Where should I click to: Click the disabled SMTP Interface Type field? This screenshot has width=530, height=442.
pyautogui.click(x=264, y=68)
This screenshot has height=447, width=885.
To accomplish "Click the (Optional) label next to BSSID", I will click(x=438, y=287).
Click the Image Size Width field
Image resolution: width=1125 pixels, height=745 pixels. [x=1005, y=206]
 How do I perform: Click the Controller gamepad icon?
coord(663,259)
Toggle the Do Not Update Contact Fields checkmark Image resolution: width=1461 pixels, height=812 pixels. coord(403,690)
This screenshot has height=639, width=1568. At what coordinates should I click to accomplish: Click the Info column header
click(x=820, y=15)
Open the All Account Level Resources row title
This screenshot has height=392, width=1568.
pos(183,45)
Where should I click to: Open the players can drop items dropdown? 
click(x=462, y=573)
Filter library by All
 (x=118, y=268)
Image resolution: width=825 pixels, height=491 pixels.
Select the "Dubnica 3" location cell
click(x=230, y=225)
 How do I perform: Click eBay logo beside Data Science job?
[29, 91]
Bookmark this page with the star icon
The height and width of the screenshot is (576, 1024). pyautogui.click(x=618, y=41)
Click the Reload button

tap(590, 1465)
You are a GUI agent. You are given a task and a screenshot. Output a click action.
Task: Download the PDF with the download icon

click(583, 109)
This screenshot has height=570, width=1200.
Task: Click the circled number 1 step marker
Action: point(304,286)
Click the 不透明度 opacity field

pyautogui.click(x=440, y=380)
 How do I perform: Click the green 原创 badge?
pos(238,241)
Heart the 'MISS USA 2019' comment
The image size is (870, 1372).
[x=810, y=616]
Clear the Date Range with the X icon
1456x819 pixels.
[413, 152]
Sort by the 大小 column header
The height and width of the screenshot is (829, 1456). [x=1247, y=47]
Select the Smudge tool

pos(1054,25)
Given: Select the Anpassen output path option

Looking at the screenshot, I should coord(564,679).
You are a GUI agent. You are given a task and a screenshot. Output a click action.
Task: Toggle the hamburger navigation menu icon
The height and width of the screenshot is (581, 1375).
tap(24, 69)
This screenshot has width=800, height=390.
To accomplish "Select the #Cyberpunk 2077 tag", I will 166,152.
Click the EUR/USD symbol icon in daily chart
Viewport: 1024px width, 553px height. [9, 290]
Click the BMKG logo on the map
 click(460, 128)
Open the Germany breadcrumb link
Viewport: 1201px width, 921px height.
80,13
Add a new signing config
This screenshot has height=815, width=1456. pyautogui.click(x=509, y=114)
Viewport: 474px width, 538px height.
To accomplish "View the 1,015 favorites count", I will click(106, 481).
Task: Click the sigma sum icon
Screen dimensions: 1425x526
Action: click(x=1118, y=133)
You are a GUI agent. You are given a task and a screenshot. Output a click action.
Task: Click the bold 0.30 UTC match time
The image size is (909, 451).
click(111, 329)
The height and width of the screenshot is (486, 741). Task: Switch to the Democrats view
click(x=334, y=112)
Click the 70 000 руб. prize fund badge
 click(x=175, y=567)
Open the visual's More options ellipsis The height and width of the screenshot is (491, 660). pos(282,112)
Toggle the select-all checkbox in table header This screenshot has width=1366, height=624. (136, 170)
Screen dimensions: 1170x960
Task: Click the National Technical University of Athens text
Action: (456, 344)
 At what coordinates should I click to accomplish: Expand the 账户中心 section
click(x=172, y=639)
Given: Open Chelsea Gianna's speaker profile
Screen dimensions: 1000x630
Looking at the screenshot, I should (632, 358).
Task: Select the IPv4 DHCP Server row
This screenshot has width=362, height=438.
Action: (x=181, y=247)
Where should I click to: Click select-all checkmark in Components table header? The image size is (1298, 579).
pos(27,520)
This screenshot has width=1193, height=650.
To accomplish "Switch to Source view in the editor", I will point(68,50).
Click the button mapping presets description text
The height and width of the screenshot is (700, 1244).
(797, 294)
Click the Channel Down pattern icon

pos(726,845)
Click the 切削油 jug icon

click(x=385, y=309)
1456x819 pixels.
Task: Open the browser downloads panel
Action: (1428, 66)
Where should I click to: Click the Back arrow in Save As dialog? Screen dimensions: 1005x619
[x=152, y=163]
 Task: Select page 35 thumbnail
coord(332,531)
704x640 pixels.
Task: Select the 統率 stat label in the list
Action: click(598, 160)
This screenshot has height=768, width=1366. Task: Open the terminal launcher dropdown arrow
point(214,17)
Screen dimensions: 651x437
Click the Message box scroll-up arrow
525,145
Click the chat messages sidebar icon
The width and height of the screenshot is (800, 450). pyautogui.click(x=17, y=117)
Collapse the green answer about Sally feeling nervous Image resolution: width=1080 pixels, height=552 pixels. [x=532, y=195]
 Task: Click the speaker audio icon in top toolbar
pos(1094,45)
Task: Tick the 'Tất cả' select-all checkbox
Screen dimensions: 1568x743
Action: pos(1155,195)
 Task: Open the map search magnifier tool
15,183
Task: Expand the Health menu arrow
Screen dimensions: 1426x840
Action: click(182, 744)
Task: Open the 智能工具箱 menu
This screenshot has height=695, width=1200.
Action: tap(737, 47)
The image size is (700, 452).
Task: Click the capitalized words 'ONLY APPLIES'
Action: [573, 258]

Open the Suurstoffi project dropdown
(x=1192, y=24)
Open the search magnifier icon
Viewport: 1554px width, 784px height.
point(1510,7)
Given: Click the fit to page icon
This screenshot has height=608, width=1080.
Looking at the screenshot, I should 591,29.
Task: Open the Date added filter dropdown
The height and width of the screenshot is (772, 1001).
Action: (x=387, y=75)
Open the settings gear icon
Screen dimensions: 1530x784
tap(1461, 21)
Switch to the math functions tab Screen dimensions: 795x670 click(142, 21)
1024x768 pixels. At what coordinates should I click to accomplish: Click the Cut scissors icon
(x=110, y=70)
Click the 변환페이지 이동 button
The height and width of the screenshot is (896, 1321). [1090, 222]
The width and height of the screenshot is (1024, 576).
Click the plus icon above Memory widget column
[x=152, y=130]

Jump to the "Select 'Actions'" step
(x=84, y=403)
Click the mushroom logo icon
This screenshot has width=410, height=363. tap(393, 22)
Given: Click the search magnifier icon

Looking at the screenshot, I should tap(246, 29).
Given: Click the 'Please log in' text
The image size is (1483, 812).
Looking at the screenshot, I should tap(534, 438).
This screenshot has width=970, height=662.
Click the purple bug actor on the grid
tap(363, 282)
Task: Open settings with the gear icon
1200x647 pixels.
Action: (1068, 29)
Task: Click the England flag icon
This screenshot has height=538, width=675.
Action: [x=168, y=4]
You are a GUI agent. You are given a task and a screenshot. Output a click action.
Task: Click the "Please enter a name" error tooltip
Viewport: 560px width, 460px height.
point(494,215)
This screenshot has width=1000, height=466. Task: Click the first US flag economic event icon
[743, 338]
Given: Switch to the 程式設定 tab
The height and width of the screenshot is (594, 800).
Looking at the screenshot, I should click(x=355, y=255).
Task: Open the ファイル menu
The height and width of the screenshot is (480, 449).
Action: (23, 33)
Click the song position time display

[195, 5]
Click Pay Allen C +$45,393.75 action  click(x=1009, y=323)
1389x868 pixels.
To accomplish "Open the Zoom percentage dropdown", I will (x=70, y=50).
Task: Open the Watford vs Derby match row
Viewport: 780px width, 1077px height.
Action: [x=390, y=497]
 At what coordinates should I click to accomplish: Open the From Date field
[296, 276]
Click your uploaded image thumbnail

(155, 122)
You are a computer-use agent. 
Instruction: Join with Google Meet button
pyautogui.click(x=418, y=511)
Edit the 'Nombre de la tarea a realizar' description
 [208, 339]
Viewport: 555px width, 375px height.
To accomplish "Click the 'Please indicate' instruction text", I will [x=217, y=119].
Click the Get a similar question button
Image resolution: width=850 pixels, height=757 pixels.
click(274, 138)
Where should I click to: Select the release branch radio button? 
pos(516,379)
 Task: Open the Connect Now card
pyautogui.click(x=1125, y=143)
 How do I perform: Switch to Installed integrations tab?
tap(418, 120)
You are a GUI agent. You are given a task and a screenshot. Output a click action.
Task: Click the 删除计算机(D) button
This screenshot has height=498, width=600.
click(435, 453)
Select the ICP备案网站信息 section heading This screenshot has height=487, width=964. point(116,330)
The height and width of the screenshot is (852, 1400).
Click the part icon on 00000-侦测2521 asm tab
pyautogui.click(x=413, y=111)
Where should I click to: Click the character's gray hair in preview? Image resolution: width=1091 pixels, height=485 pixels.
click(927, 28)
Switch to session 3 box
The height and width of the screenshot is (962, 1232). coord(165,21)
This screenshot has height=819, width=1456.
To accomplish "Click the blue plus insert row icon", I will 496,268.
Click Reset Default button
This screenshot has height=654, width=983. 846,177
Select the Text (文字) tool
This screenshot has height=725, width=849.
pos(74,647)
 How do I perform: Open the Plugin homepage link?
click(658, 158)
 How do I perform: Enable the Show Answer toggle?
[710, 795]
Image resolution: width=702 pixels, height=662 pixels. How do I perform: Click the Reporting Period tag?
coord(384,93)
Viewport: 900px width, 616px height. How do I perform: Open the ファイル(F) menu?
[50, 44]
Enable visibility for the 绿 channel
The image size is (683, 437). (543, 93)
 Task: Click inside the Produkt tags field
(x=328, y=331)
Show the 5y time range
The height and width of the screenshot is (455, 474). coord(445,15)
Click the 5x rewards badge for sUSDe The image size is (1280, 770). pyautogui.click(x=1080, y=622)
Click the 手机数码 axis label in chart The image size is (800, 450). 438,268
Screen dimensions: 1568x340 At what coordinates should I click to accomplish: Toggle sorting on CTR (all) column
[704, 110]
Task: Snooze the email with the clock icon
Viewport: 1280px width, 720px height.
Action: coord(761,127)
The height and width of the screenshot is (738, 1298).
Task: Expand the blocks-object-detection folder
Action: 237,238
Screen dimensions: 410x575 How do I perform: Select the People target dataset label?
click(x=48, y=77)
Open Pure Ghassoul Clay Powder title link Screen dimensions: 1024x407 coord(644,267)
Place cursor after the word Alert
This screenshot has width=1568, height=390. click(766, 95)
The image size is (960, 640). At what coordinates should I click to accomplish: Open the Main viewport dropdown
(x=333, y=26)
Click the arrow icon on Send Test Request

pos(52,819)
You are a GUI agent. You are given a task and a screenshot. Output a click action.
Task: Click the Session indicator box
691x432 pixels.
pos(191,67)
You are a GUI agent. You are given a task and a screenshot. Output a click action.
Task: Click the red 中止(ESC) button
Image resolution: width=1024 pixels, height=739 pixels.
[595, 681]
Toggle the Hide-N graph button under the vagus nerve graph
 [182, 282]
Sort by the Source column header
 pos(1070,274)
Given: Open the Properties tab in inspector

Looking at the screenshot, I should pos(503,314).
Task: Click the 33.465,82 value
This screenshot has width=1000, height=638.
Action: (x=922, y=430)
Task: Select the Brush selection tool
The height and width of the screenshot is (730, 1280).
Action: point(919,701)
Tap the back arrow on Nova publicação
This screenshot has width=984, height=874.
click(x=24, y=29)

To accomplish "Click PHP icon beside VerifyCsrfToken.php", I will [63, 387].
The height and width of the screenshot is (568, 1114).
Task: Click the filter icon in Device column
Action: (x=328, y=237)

════════

### [Gestellte Aufgabe]
Zitiere die Zeilen vom Anfang der Daten bis einschließlich der Zeile mit „coord(663,259)“ unverändert, und zwar nur diese.

### [Lösung]
Where should I click to: Click the disabled SMTP Interface Type field? This screenshot has width=530, height=442.
pyautogui.click(x=264, y=68)
This screenshot has height=447, width=885.
To accomplish "Click the (Optional) label next to BSSID", I will click(x=438, y=287).
Click the Image Size Width field
Image resolution: width=1125 pixels, height=745 pixels. [x=1005, y=206]
 How do I perform: Click the Controller gamepad icon?
coord(663,259)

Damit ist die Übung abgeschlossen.